A few weeks ago I've retired @flxbl-dev/mcp from the FLXBL repo. In its place: a CLI with --json, --stdin, --dry-run, stable exit codes, and an llms.txt. The agents — Claude Code, Cursor, my homegrown ones — got faster, cheaper, and far less weird. This is the post-mortem and the design rationale, with sources for every cited claim because I respect your time and skepticism.
I was an MCP enthusiast. I wrote one of the first FLXBL MCP servers when the protocol was still warm. It exposed the obvious things — validate_schema, publish_schema_version, check_migration_status, generate_client_types — and for a while it felt like the future. Plug FLXBL into Claude Desktop, watch a model reason about your graph schema, ship a feature. Magic.

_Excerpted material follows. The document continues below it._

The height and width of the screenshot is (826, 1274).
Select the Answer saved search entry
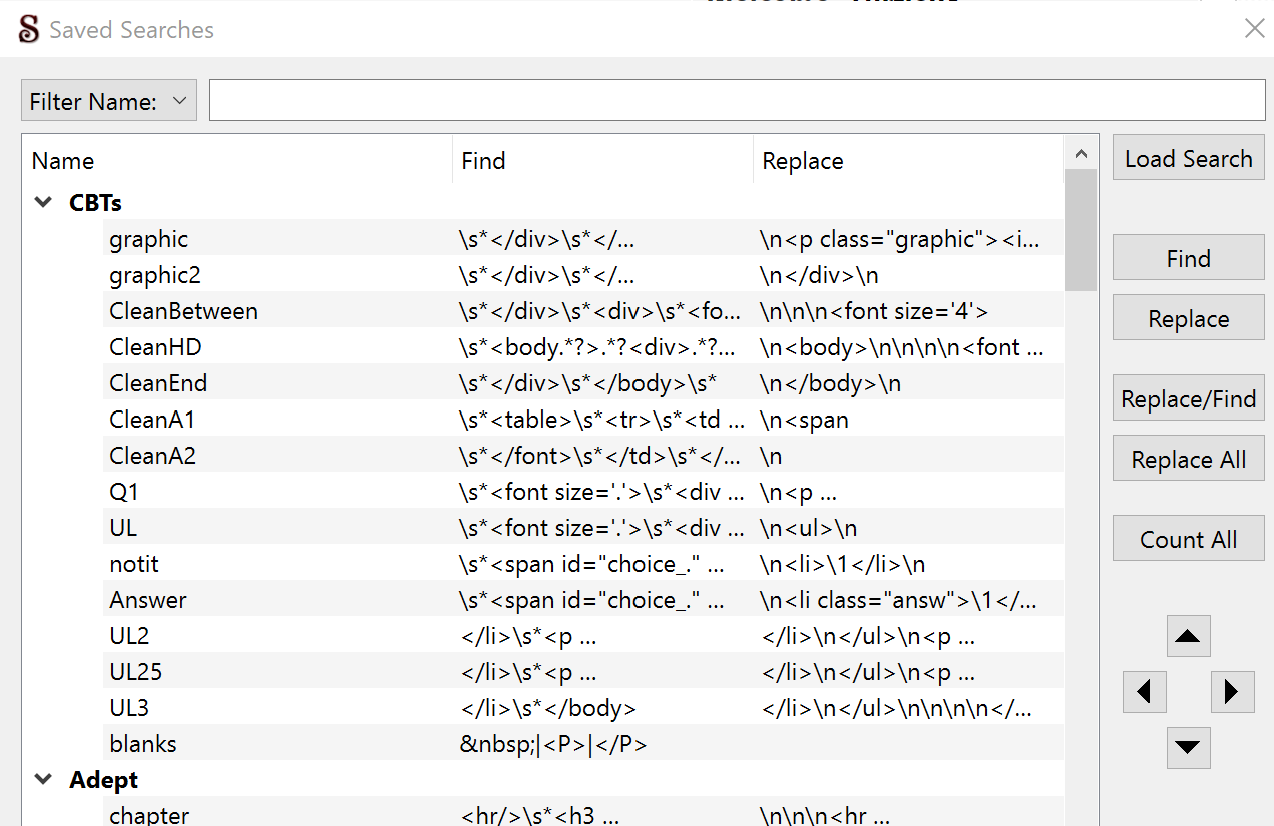(x=148, y=600)
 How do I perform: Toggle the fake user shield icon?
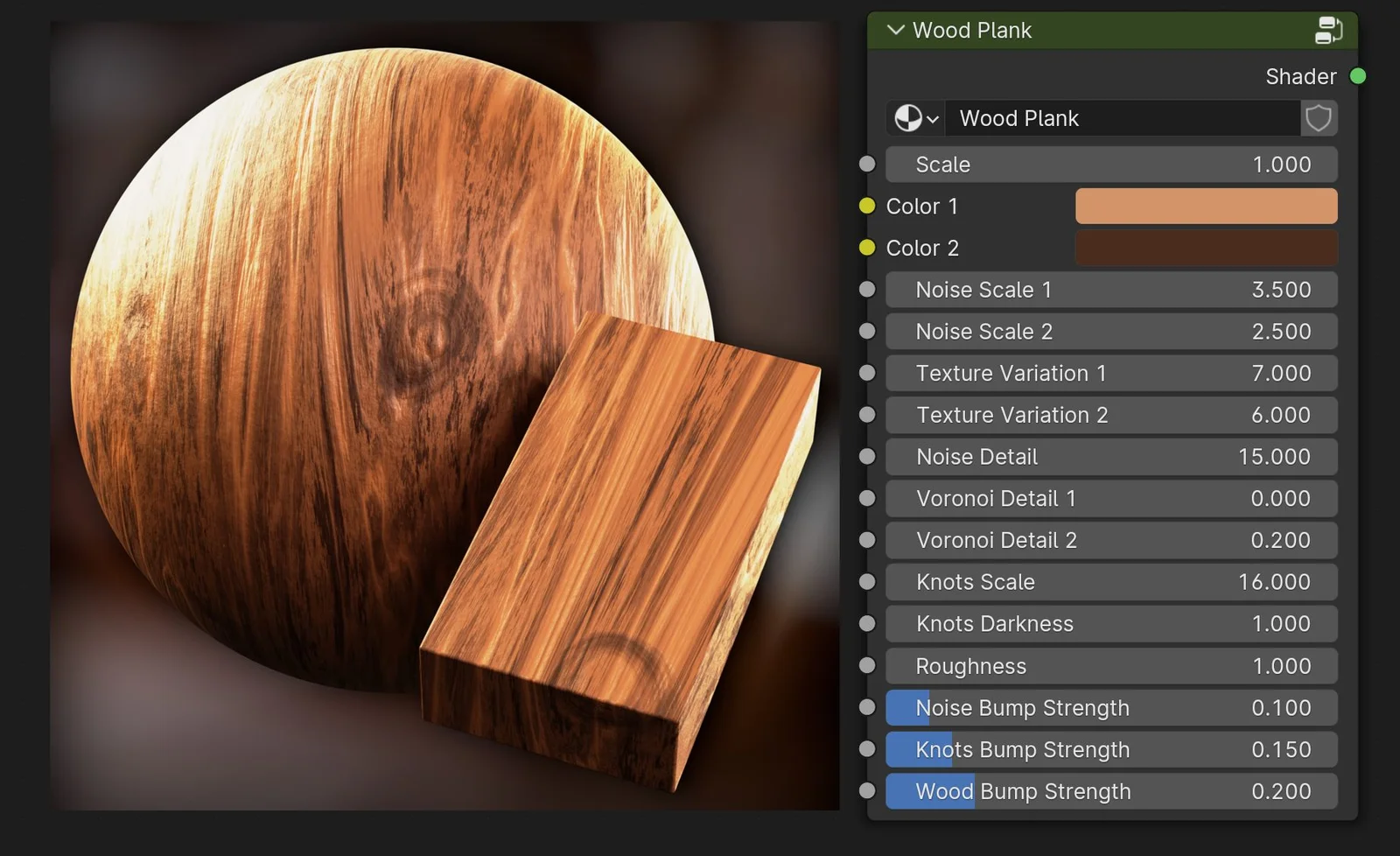point(1318,118)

Then I started using my own product through the MCP, every day, with real agents in real coding loops. The seams showed up fast.
This post is about those seams — and why I think a well-designed, opinionated CLI is the better default surface for AI agents for most products. Not all. Most.
Why MCP looked like the right answer
Let me steel-man my own past decision. MCP solves a real problem: how do you let a model take meaningful actions against a remote system with structured inputs and outputs, without the model having to invent HTTP requests on the fly?
The protocol gives you a standard way to advertise tools, validate arguments against JSON Schema, and stream results back. It's elegant. It works. Anthropic, OpenAI, Google, and the IDE vendors have all converged on it. There's a reason every backend service is racing to ship one.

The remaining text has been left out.